One of the interesting observations is that the speedup varies a lot across benchmarks. The impchain and Idw benefit a lot from hardware acceleration because almost all of their computation is a series of kernel filters. The other benchmarks have a large portion of the program being spent on branches and pointer operations that hinder mapping on streaming computations.
The dynamic update of kernel values was used only in the impchain and Idw benchmarks because these application are using tiling (w2> 0). The When wrel > 1, the dynamic kernel update props up the value of all the neighbours of a selected kernel by a factor of wrel.
For the lpr and the JPEG2000, we set w2= 0, wrel= 1, because all the streams in between kernels are spilled to the main memory, and there are no buffer nodes between kernels (NOBFR). The dynamic update of the node values does not always result in a better solution for a given area limit, because it may favor kernels that contribute less in the total execution time even if they are neighbors of already selected nodes.

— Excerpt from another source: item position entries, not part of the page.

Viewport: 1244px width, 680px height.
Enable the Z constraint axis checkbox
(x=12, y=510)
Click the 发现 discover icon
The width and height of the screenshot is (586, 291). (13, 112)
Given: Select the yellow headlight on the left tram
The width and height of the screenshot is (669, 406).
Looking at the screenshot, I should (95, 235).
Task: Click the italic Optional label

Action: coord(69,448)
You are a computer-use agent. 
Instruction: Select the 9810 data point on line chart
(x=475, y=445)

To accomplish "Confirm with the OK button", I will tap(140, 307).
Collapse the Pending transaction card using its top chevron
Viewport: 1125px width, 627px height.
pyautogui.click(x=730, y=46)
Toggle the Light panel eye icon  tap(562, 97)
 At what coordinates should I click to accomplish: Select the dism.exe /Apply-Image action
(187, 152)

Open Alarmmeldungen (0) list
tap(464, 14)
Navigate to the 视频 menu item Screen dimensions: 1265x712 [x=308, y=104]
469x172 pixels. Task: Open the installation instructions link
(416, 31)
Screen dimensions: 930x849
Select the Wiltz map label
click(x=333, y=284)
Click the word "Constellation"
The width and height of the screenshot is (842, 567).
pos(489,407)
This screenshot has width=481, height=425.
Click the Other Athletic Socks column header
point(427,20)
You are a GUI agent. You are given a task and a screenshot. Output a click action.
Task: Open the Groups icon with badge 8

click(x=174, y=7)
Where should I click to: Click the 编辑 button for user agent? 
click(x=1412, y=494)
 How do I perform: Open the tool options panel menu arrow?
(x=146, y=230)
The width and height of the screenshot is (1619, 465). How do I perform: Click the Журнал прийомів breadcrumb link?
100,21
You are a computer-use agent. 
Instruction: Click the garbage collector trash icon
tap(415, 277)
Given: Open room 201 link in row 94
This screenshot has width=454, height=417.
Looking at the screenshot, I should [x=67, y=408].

In the experimental evaluation of Figure 6 , every kernel selection includes all appearances of the kernel in the application. There Figure 7 show the speedup when no generalization is supported, and the dashed lines show the speedup when the hardware is extended to support the execution of a similar but no larger kernel that has not yet been selected. The experiment shows that hardware generalization is a very useful mechanism in some cases. For example, almost all the DFGs of the JPEG2000 benchmark are similar, and can be mapped to the same hardware without any extra area penalty. The impchain and Idw benchmarks, on the other hand, consist of large kernels with limited commonality. Using graph generalization is particularly important in cases of limited area budget.
CONCLUSION
Hardware accelerators customized for a particular task and implemented in hardware are an efficient way to enhance system performance and meet application requirements. This paper presents a methodology to automate the selection of streaming kernels that are mapped in hardware accelerators in a reconfigurable fabric. The methodology is flexible and can be tuned by the user to match the application and the targeted device characteristics. It exploits the parallelism inherent in a lot of applications and has demonstrated that a small amount of extra fabric area can result into significant performance gains. In the future, we plan to integrate this tool to a larger architectural synthesis program that automates the generation of hardware given a high level representation of an application.